Dati raccolti:

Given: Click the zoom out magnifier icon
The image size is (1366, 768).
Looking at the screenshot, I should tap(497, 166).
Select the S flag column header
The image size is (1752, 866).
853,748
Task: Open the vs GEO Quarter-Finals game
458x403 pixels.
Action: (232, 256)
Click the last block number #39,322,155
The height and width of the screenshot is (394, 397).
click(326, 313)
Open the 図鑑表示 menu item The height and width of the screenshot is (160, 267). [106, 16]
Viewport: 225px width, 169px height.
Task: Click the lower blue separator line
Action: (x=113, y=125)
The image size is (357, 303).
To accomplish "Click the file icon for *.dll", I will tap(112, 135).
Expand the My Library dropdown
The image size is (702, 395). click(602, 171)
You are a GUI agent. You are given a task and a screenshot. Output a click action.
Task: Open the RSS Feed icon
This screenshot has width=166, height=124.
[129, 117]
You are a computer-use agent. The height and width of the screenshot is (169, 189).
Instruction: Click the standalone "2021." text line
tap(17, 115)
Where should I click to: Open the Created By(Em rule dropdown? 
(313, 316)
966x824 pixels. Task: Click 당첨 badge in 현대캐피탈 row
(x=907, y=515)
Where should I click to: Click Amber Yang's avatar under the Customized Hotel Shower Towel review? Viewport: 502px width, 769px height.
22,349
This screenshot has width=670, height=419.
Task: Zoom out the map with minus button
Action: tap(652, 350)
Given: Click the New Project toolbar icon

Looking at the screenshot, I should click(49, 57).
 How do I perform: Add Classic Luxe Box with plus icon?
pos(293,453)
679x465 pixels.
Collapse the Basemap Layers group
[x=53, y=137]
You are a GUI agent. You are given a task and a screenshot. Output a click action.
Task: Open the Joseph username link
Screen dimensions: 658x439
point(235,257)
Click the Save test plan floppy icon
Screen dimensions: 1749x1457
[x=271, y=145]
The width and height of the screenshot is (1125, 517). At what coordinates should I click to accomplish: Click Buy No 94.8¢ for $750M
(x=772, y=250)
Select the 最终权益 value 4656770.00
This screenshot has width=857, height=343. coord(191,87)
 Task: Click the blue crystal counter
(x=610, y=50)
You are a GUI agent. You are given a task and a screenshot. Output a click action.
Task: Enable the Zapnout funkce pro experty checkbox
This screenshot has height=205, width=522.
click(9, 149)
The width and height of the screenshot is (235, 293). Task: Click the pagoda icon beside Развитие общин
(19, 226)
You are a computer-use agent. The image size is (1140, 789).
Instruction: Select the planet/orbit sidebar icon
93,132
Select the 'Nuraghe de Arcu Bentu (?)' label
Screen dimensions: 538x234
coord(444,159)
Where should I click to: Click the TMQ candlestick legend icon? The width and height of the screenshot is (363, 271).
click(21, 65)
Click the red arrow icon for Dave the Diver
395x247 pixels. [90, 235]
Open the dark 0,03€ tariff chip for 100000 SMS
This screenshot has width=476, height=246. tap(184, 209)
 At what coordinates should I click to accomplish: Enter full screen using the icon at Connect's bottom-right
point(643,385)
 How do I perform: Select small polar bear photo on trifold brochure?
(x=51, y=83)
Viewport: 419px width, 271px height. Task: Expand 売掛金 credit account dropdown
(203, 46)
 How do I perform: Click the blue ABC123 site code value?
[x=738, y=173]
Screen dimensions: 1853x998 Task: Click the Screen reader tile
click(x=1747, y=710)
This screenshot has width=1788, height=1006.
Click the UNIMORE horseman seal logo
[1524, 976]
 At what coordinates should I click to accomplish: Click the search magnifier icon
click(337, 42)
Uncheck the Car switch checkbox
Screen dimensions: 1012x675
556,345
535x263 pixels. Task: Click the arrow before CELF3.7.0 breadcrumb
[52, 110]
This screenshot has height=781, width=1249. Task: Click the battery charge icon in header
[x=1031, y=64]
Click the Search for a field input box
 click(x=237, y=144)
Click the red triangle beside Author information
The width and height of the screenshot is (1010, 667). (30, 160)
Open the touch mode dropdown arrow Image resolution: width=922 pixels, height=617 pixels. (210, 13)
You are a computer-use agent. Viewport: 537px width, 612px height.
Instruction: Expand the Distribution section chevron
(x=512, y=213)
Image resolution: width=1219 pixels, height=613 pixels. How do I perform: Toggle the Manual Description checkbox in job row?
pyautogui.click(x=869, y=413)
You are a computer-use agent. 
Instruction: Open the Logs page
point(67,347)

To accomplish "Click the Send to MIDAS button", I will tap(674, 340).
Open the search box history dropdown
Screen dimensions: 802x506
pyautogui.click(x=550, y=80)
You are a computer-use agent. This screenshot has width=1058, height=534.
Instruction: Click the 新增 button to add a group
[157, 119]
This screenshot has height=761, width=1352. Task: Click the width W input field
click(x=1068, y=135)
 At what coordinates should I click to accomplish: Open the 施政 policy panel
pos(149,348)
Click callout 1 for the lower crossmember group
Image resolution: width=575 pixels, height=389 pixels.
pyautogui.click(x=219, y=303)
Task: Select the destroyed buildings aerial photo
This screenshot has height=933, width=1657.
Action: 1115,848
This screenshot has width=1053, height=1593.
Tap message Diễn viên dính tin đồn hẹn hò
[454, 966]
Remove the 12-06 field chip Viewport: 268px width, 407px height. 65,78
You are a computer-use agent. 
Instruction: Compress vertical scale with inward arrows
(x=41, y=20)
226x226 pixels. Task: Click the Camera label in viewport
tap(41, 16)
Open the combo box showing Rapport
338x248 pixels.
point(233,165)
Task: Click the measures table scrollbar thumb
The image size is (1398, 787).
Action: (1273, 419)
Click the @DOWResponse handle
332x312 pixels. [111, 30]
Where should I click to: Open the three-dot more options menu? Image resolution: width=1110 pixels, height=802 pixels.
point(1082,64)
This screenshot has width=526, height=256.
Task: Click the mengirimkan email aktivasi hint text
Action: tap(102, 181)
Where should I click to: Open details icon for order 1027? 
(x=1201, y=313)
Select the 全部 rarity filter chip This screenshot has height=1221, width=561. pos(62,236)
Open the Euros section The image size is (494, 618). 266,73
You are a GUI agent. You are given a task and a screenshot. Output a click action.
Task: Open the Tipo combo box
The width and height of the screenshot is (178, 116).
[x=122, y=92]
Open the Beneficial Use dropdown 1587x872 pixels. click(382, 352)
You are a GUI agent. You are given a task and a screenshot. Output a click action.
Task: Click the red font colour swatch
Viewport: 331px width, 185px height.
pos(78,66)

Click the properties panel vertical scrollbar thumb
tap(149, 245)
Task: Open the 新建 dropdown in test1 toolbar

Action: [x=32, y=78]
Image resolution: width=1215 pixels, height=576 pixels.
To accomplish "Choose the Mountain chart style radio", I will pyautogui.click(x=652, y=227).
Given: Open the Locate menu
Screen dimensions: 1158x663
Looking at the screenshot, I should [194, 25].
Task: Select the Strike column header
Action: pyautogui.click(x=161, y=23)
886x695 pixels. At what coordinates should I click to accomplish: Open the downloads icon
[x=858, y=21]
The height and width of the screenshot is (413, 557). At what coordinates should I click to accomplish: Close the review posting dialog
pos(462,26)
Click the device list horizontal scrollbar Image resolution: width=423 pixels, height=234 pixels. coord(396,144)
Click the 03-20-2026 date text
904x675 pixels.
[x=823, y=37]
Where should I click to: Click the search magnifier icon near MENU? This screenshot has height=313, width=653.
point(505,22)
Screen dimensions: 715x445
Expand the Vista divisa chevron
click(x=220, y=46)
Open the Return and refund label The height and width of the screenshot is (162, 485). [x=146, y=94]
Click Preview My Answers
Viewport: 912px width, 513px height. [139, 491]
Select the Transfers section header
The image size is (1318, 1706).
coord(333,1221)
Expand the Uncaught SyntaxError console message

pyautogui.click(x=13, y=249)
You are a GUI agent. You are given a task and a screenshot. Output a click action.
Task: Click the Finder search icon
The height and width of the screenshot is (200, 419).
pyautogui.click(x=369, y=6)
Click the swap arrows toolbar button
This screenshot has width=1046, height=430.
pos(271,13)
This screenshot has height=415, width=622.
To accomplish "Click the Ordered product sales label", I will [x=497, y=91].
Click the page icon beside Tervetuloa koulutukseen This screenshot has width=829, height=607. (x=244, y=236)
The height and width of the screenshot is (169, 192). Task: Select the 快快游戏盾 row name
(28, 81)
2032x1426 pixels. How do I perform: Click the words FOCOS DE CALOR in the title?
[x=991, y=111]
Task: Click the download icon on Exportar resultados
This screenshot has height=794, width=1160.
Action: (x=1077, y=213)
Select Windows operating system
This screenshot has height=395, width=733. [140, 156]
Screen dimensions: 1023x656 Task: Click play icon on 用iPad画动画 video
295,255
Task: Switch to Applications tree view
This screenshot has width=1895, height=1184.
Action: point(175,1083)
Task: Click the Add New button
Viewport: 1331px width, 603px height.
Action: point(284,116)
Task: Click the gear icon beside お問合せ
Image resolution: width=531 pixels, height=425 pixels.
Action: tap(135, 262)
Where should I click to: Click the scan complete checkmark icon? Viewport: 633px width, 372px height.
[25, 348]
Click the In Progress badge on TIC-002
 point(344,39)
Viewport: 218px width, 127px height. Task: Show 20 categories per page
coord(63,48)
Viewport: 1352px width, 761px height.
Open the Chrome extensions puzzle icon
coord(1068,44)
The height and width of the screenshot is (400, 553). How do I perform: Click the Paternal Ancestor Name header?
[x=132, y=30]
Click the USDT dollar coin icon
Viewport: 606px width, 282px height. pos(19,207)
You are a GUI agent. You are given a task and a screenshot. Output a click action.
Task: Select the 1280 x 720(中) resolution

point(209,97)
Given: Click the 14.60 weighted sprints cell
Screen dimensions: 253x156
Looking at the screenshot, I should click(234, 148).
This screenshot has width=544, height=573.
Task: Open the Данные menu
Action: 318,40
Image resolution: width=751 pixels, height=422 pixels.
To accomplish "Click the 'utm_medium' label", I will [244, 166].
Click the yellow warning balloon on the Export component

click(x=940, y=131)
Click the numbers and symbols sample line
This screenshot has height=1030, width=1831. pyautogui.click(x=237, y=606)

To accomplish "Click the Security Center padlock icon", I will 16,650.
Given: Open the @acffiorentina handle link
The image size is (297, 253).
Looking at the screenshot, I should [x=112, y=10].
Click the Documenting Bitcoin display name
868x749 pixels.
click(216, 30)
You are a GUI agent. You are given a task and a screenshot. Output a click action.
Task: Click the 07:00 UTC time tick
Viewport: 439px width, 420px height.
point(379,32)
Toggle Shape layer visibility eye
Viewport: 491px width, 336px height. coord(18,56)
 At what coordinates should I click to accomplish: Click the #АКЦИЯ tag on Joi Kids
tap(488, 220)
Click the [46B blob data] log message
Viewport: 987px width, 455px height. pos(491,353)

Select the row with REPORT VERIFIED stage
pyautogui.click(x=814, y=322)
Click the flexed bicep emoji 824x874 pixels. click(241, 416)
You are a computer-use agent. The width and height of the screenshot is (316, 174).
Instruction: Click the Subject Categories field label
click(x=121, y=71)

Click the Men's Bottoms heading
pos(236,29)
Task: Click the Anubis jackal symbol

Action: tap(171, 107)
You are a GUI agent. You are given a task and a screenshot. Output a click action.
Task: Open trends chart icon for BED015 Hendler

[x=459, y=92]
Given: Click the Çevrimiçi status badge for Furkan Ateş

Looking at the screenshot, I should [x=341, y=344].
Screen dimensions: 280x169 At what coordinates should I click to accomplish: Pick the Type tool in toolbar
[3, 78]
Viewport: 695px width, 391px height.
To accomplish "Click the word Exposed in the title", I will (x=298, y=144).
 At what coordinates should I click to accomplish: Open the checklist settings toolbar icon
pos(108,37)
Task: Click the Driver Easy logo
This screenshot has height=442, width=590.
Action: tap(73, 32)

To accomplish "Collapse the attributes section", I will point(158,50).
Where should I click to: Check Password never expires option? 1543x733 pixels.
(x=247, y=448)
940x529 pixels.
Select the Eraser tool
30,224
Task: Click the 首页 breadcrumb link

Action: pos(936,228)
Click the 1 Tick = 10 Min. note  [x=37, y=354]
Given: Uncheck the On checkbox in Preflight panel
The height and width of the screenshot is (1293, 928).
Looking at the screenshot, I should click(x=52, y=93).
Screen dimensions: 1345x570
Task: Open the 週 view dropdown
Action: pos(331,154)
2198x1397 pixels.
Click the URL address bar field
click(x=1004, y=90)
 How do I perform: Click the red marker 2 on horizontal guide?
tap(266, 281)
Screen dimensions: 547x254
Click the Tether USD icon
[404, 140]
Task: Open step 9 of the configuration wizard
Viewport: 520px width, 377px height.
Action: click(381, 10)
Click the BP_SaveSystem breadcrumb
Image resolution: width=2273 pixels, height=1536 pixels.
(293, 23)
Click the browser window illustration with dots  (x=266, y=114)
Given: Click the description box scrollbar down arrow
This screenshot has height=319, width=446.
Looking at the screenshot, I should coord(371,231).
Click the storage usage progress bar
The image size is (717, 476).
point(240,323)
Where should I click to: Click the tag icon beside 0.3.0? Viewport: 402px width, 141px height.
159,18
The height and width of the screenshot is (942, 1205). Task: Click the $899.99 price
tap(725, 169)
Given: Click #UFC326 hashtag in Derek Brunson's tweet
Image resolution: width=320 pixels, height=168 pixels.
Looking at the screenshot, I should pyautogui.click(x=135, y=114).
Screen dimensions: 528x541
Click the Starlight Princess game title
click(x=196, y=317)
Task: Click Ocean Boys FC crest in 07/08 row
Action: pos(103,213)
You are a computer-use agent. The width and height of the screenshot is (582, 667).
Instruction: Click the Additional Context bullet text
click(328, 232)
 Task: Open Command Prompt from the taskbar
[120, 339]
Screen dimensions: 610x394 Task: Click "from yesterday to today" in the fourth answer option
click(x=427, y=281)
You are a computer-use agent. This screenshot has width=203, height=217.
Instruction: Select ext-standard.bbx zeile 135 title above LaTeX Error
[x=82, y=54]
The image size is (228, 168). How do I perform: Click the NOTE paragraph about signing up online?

# DESCRIZIONE DEL COMPITO
Riscrivi le voci dalla riga che contiene "has width=203, height=217." fino alla fine, sostituendo "paragraph" con "section" e lasciando invariato tutto il resto.

# SOLUZIONE DEL PROBLEMA
You are a computer-use agent. This screenshot has width=203, height=217.
Instruction: Select ext-standard.bbx zeile 135 title above LaTeX Error
[x=82, y=54]
The image size is (228, 168). How do I perform: Click the NOTE section about signing up online?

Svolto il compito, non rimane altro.